=== PROBLEM ===
Your answer should consist of the lines holding "This", copied from the material below.
Content starts
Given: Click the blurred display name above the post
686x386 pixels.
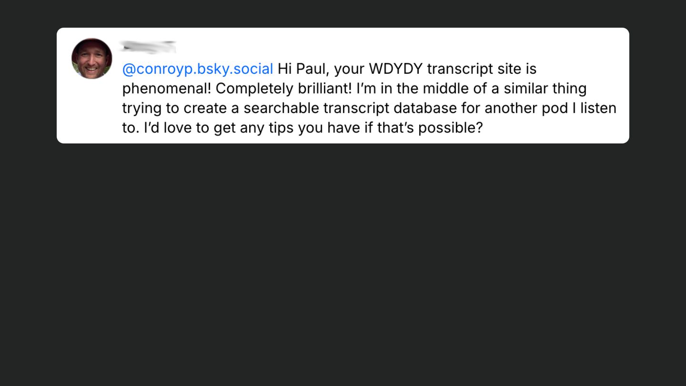Looking at the screenshot, I should point(148,47).
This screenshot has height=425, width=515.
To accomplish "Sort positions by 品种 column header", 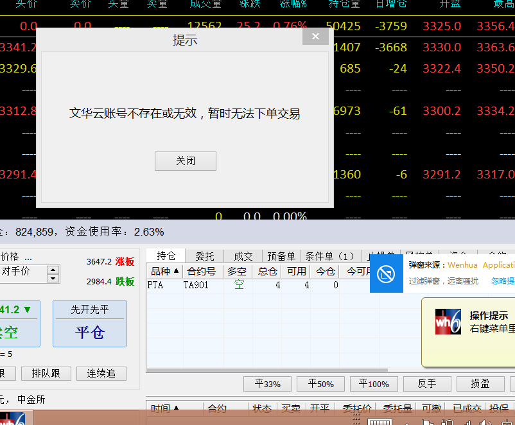I will [165, 271].
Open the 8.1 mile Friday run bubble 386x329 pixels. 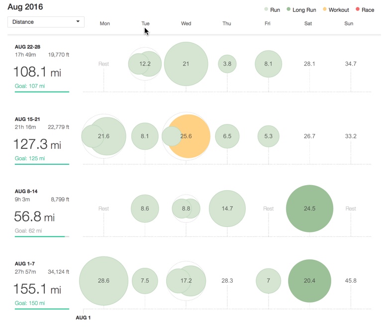tap(269, 64)
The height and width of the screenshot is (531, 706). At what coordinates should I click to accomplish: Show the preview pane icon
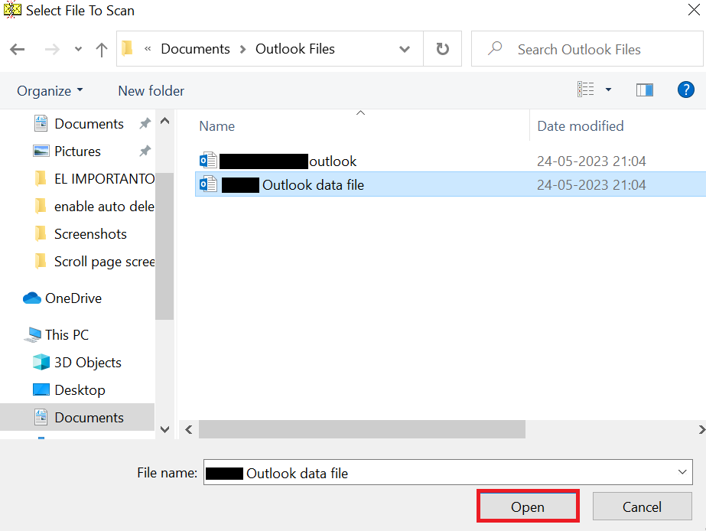coord(645,90)
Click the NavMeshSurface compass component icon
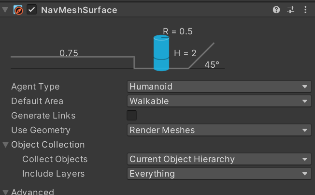The height and width of the screenshot is (195, 315). coord(18,10)
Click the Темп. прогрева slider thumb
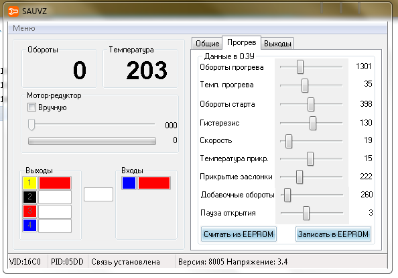The height and width of the screenshot is (278, 398). pos(305,85)
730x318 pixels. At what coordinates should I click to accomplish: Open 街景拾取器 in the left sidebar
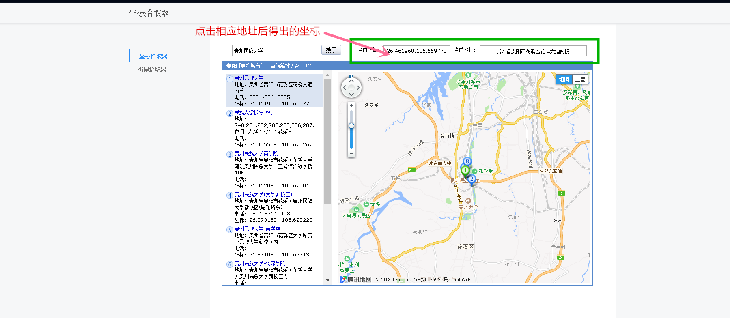152,69
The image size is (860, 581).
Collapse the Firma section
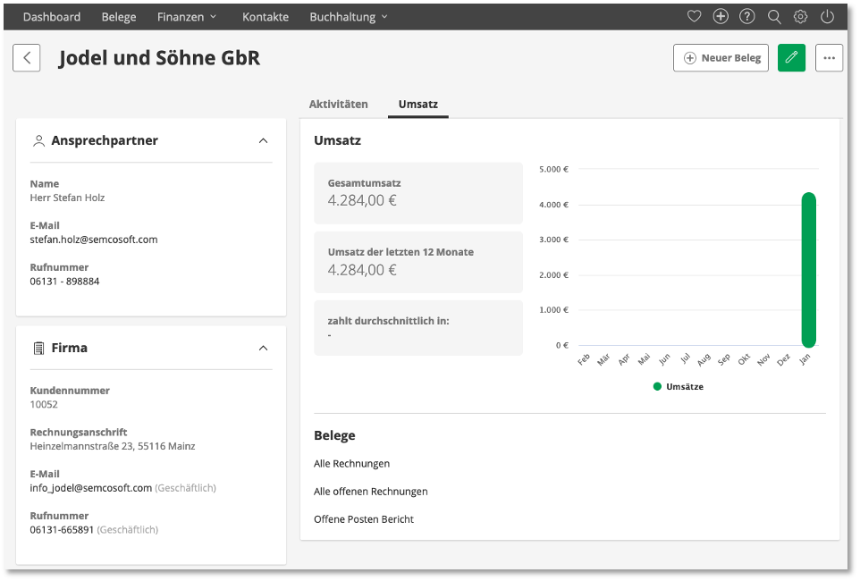[x=263, y=349]
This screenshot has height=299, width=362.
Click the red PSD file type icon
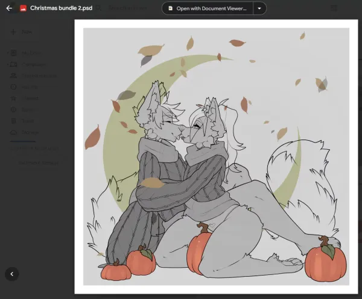click(x=23, y=8)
Content ends
=== OUTPUT OF THE TASK ===
This screenshot has height=425, width=515.
This screenshot has height=299, width=362.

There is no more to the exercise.